In the rows below, rewrite everything between the line holding "Identify the location of the" and the end of the rows, inclusive, with "slider" replaced by "range bar" and nothing else changed. Leave the pictures out of your answer.

--- start ---

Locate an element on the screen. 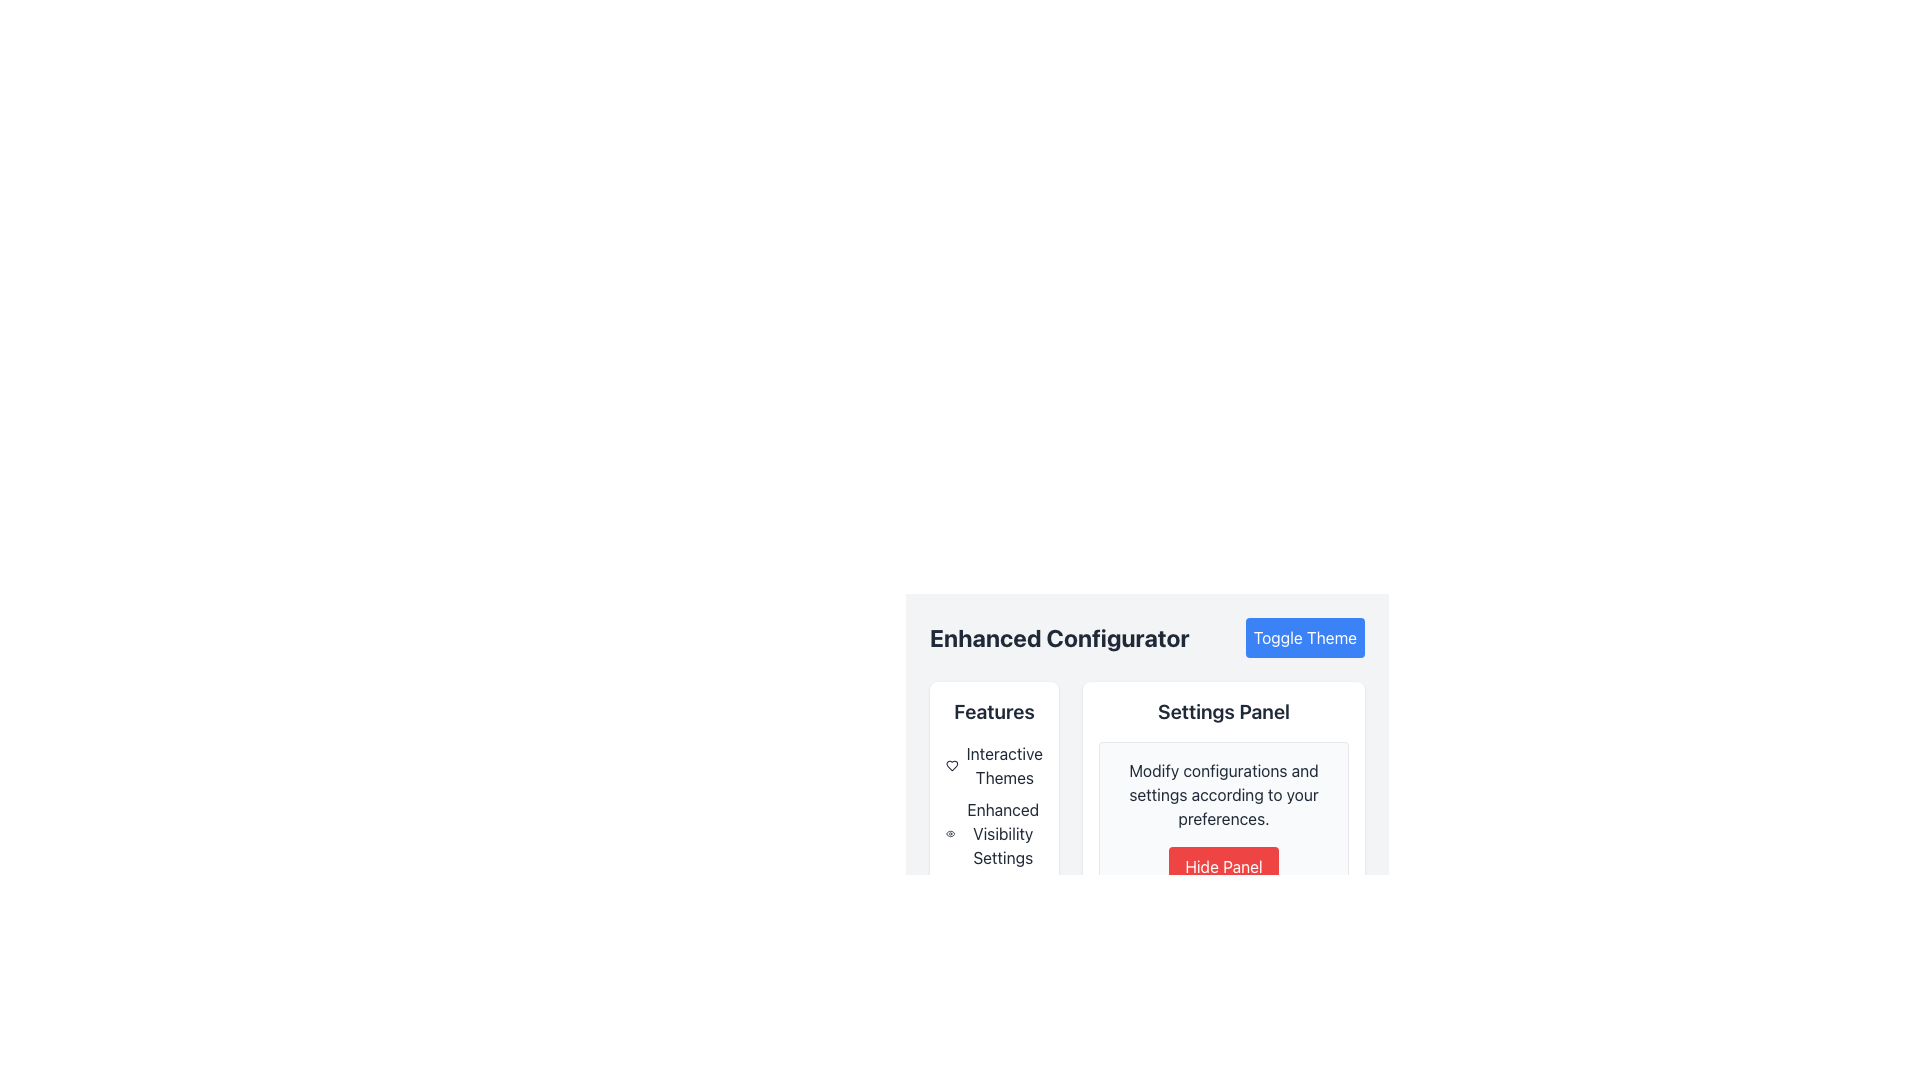  the heart icon, which is the second icon in the vertical list under the 'Features' section on the left side of the interface is located at coordinates (951, 765).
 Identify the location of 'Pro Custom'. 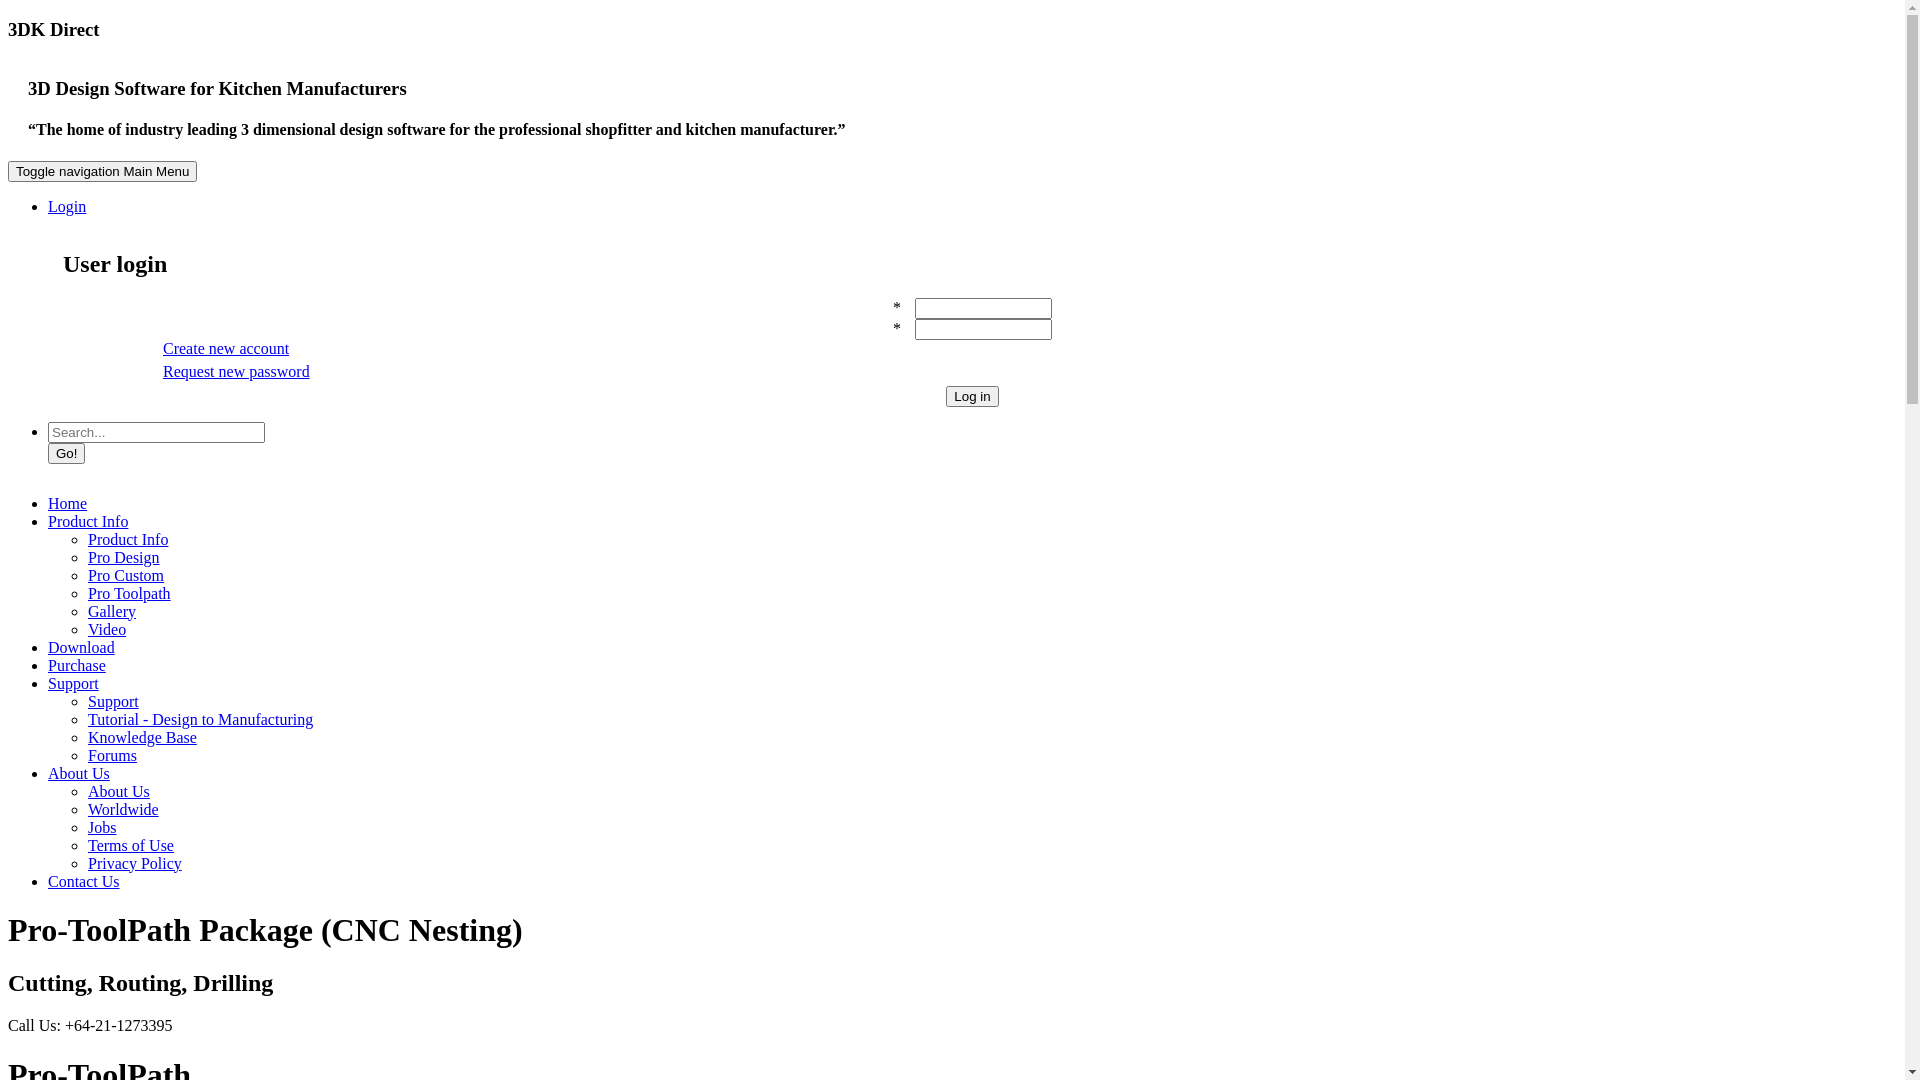
(124, 574).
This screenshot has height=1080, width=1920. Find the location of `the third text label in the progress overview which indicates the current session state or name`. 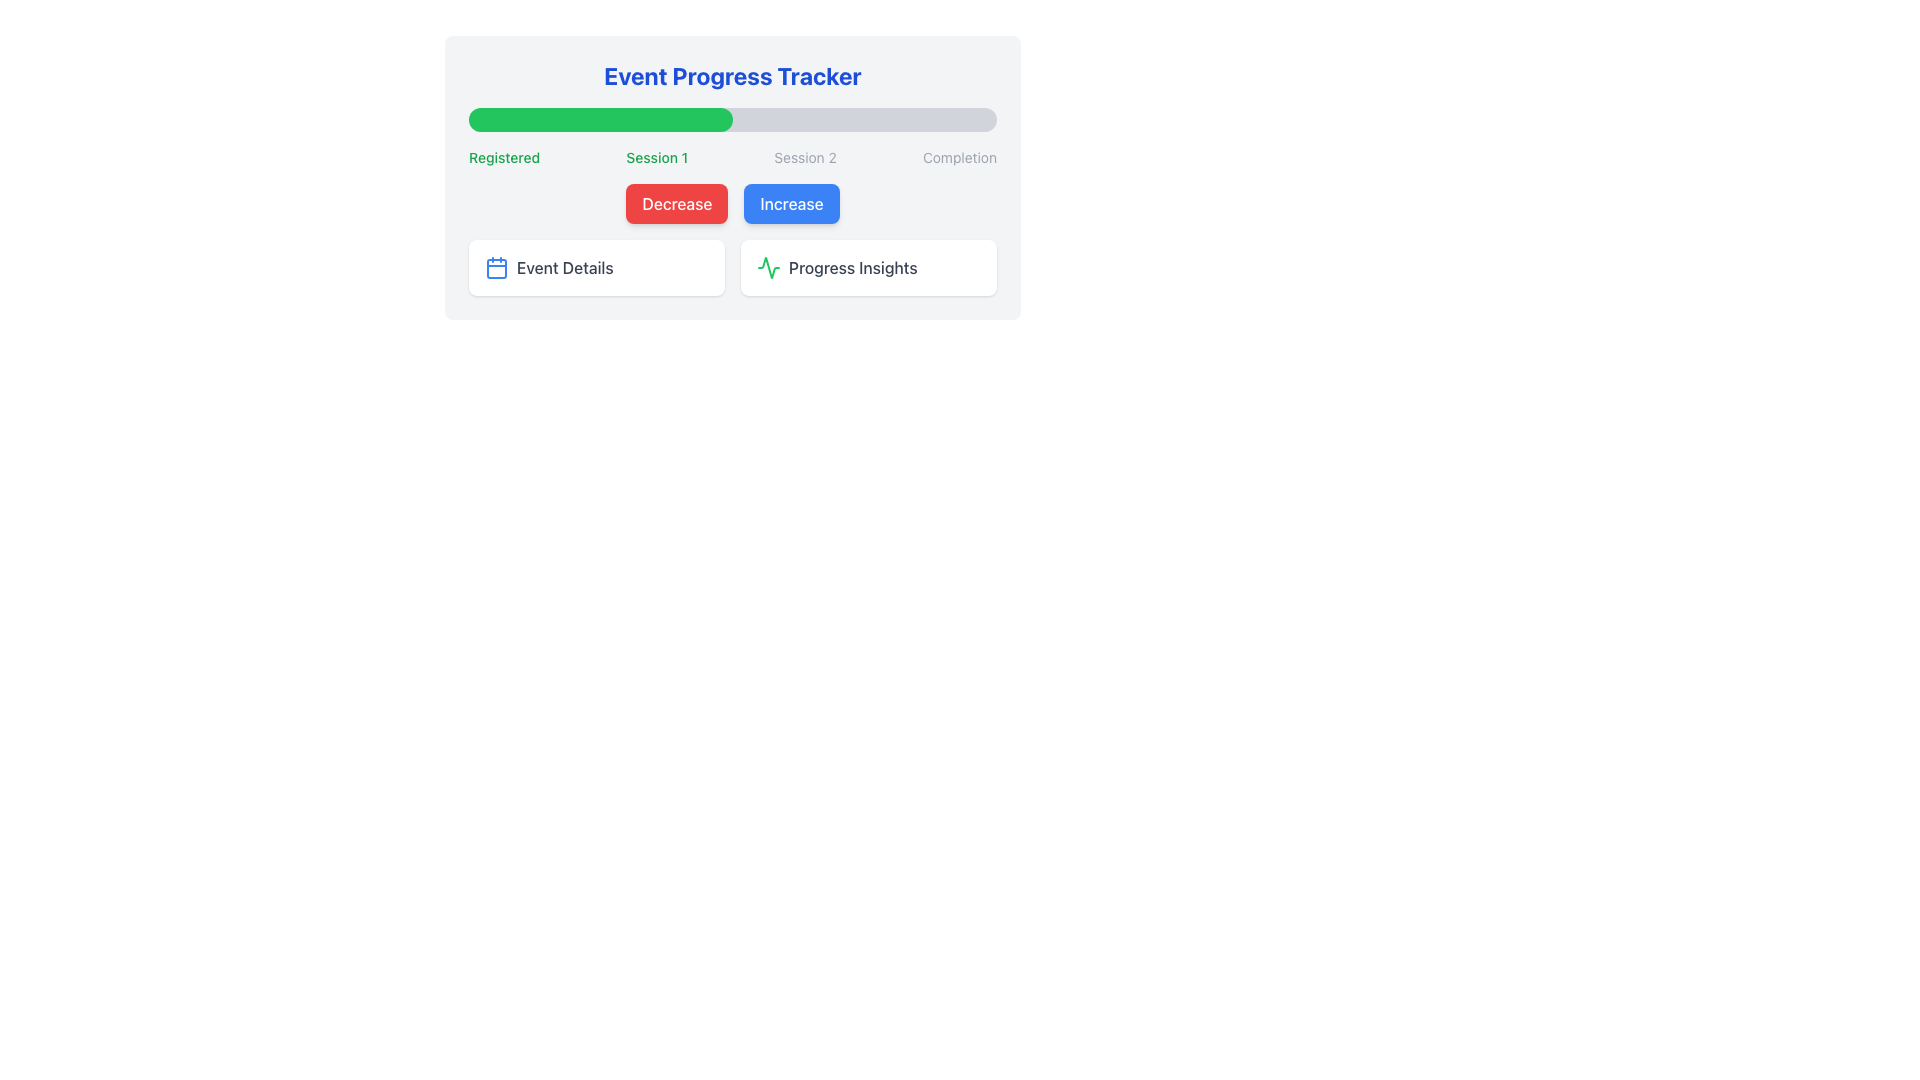

the third text label in the progress overview which indicates the current session state or name is located at coordinates (805, 157).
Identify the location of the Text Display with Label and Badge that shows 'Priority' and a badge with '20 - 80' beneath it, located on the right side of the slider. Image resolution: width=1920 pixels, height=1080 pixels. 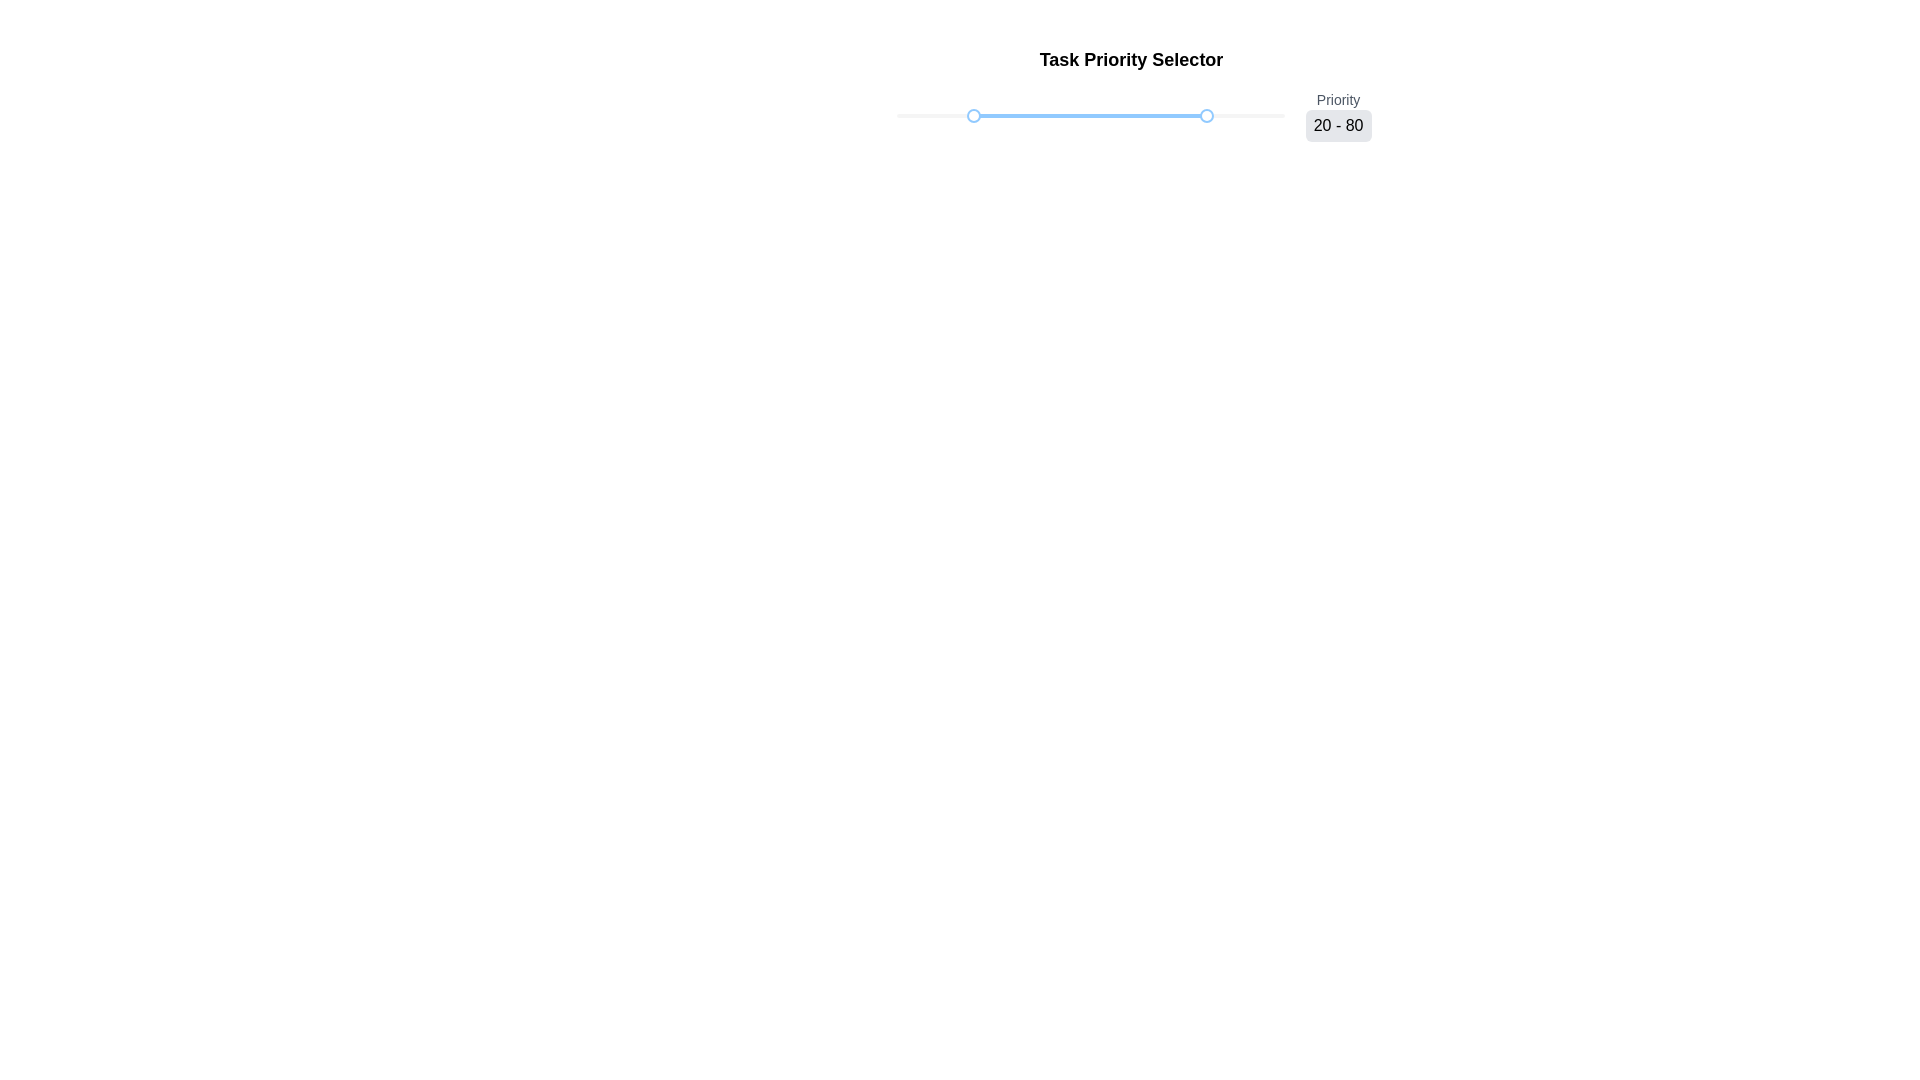
(1338, 115).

--- end ---

• _ANSWER_
Identify the location of the Text Display with Label and Badge that shows 'Priority' and a badge with '20 - 80' beneath it, located on the right side of the range bar. Image resolution: width=1920 pixels, height=1080 pixels. 
(1338, 115).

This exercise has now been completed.